DOI: https://doi.org/10.15368/theses.2021.91
Available at: https://digitalcommons.calpoly.edu/theses/2344
Date of Award
6-2021
Degree Name
MS in Aerospace Engineering
Department/Program
Aerospace Engineering
College
College of Engineering
Advisor
Dianne Deturris
Advisor Department
Aerospace Engineering
Advisor College
College of Engineering
Abstract
In recent decades, complexity in aerospace programs has been increasing, leading to large budget and schedule overruns. Many of the risks of complex system development can be attributed to the inadequacy of linear methods when applied to nonlinear domains, i.e., oversimplification in a program amplifies the amount of risk produced when a system behaves unexpectedly. Effectively managing complexity involves responding to the various sources of complexity, whether it appears in the objective behavior of the system itself or in the subjective behavior of the people developing it.
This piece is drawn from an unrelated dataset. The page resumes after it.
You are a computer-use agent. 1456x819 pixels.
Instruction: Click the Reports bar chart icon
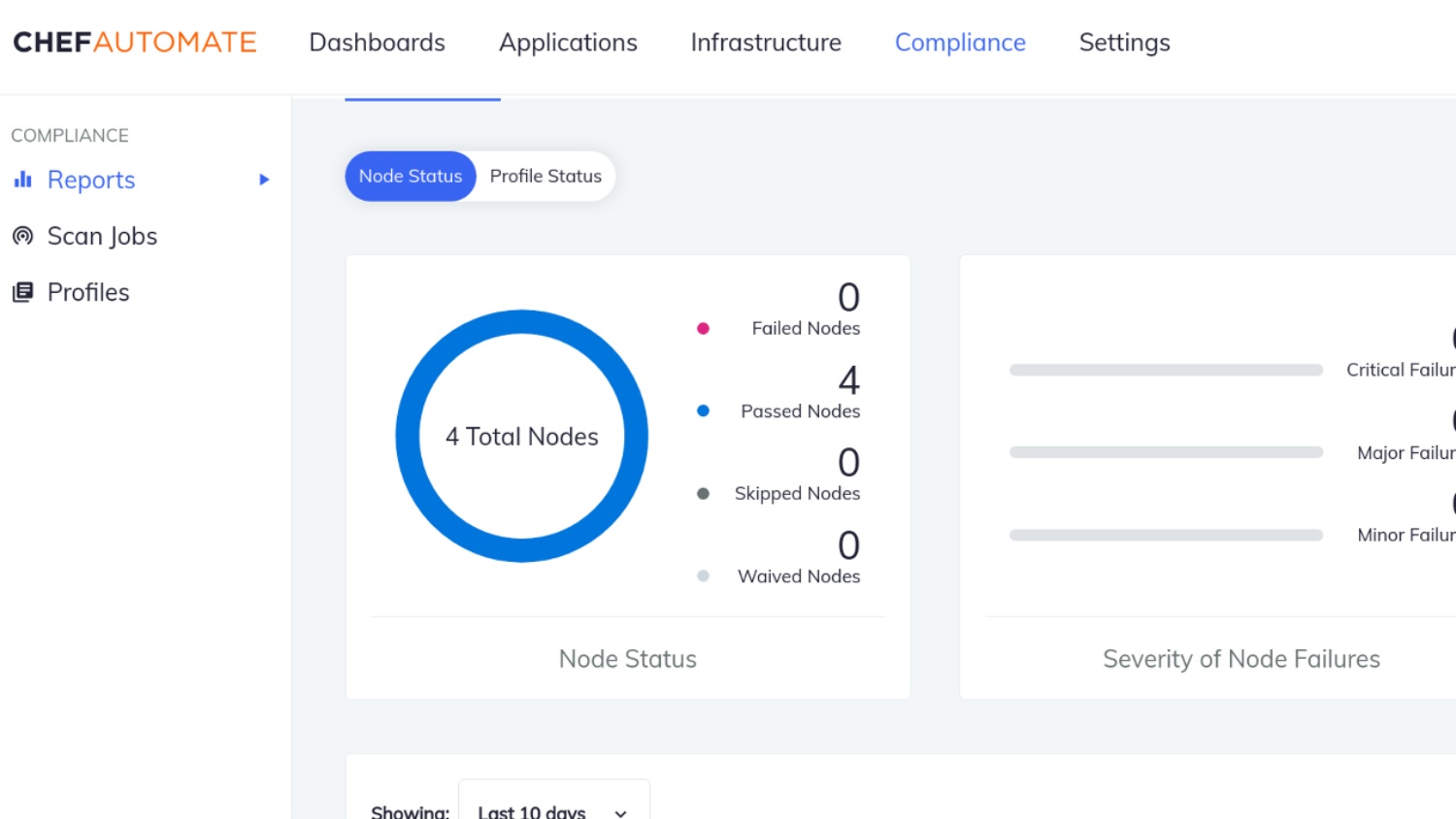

Thus, the engineering of complex systems requires nonlinear modeling methods of the system as well as nonlinear processes for developing the system. Much effort tends to be focused on addressing the objective sources of complexity and less is given to understanding and responding to the subjective sources of complexity. This present study examines how facilitating creativity in aerospace system development can serve as a potential strategy for managing complexity. Creativity is a kind of psychological process that integrates linear and nonlinear modes of thinking, and therefore systems engineering processes that reflect the creative process could reduce the risks of complexity. There are three primary results of this work: a novel application of creativity research to aerospace engineering processes; the most comprehensive published review of existing research on creativity in aerospace known to-date; and the proposal of two new systems engineering methods for facilitating creativity to manage complexity. These two new methods designed to improve the Waterfall methodology are as follows: the formation of a Parallel Systems Engineering group that functions analogously to how linear and nonlinear information are coordinated in creativity; and a conceptual model wherein aerospace programs are treated as a series of interdependent creative processes, which can be used to trace the propagation of complexity through various phases of system development.